Żołdak trącił niepewnie ciało towarzysza, po czym chwycił się za twarz. Strzał Aina dosięgnął celu i człowiek zwalił się na ziemię – spał. Oba ciała zostały przyciągnięte Mocą do korytarza w którym ukrywało się Ostrze.
- Mój drogi Lordzie... – Eliphas odetchnął głęboko. Mówił wypranym z emocji głosem, ale piorunował Destraktusa spojrzeniem - ...w bazie czeka cię nagroda… Tzen wyrywałeś kiedyś paznokcie? Nabijałeś na pal? Albo paliłeś na stosie jakiegoś Lorda? Nie? To poćwiczymy.
- Czy teraz już… możemy przestać zachowywać się jak zwierzęta i spróbować, podkreślam, spróbować się zakraść? - nie wytrzymał Sirisan
- Byłoby miło z tym skradaniem – dodał Ain’ress
- Czy ktoś sprawdził wcześniej, czy nie ma tu monitoringu!? - syknęła Rachaella, wyrywając Mocą wizjer kamery.

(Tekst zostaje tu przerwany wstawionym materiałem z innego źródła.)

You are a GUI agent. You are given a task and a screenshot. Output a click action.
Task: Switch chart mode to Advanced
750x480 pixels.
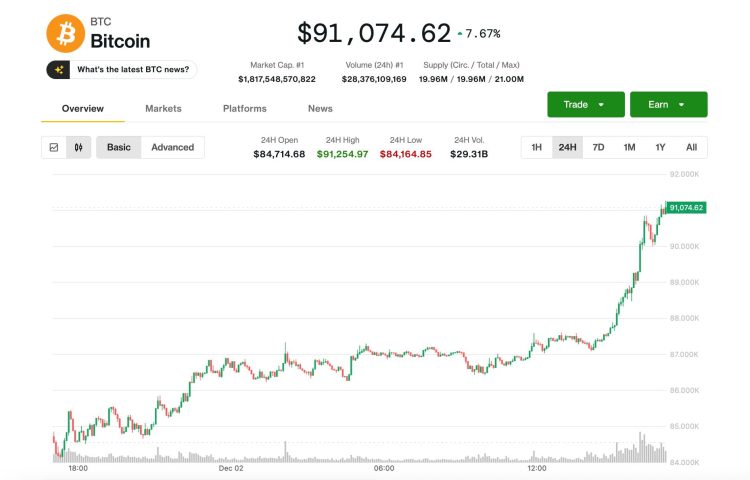coord(172,147)
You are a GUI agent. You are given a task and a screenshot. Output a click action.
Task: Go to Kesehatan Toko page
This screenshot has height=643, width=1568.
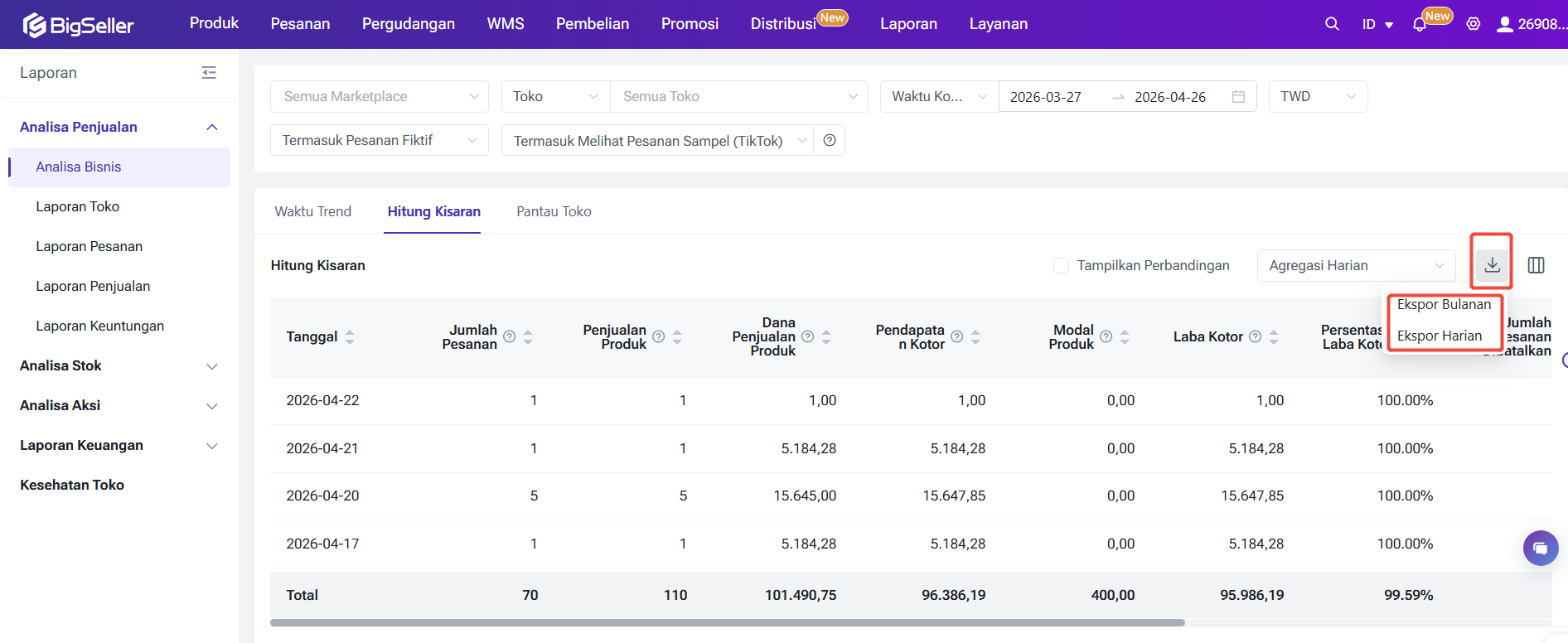click(72, 485)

- Mam co do tego złe przeczucia… Włączył się alarm w celi… Byliśmy obserwowani. A jak dotąd idzie aż za łatwo – mruknął Ain’ress
Tzen zabrał się za zdejmowanie pancerza ze śpiącego strażnika i wkrótce stanął przed nimi w stroju imperialnego żołnierza. Ruszył pewnym krokiem na mostek, by zorientować się w sytuacji i ewentualnie wywabić część żołnierzy w ręce Sithów.

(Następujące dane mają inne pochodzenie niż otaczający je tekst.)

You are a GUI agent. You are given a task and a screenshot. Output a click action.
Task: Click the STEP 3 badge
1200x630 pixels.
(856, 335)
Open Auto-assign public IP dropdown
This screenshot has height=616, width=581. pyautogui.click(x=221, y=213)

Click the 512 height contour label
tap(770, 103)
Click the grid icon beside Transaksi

W tym samym czasie agenci postanowili wybrać inną drogę. Ain rozkręcił za pomocą wibroostrza kratkę wentylacyjną i ruszył przodem, Siri za nim. Jednocześnie Sithowie wyczuli źródło Mocy. Jej Jasną Stronę.

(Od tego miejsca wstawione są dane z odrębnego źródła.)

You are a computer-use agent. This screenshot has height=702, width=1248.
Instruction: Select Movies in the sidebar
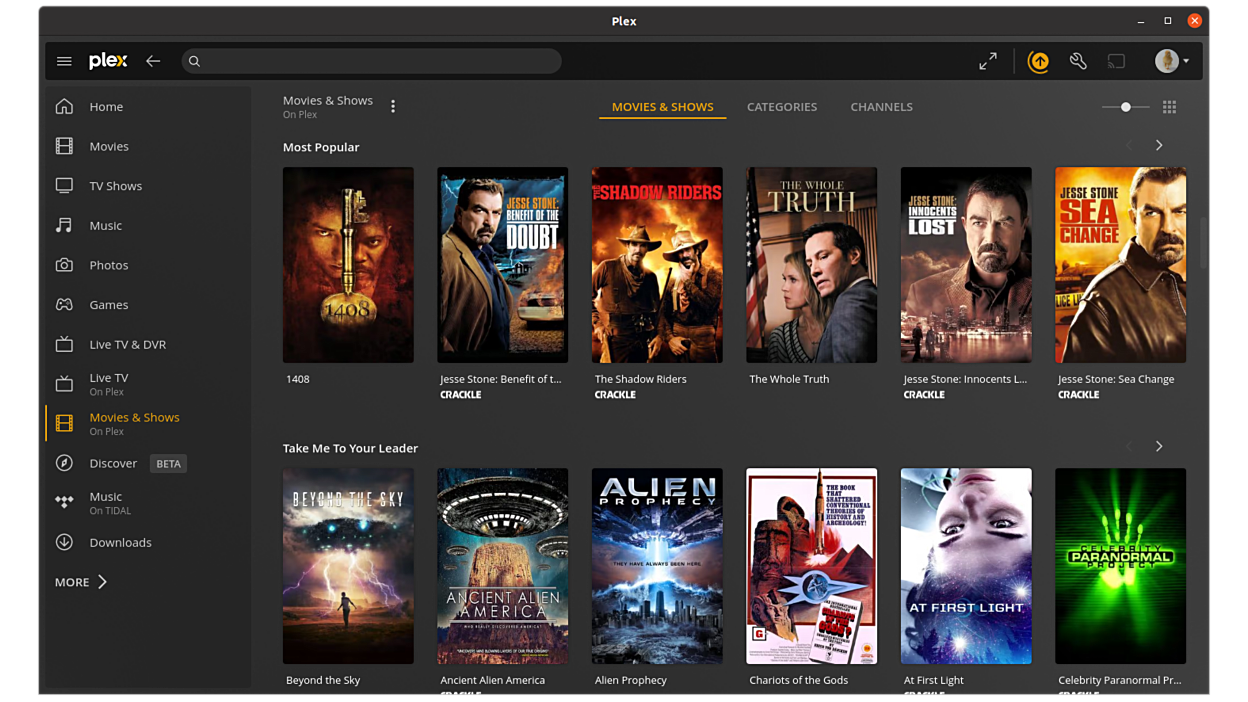pyautogui.click(x=109, y=146)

- Czujecie? Jedi… - mruknęła Rachaella zaciskając pięści.
- Przeczuwam zabawę. Jest mój. Zawsze chciałem mieć Jedi za niewolnika. - uśmiechnął się Darth Eliphas.
- Mam złe przeczucia – mruknął Grotnis, kiedy skupisko Mocy zaczęło się wyraźnie zbliżać w ich stronę od strony mostku, gdzie poszedł Tzen.
- Twój uczeń potrafi ukryć Aurę? - szepnęła sithanka.
- Zaraz się dowiemy.
- Witaj Mistrzu Jedi! - usłyszeli donośny głos Tzena. - Yyy… wszystko w jak najlepszym porządku! Nie ma powodów do zmartwień! Eee.. Mistrzu poczekaj, sprawę mam!
- Do ataku Ostrze… - szepnął Eliphas chwytając miecz.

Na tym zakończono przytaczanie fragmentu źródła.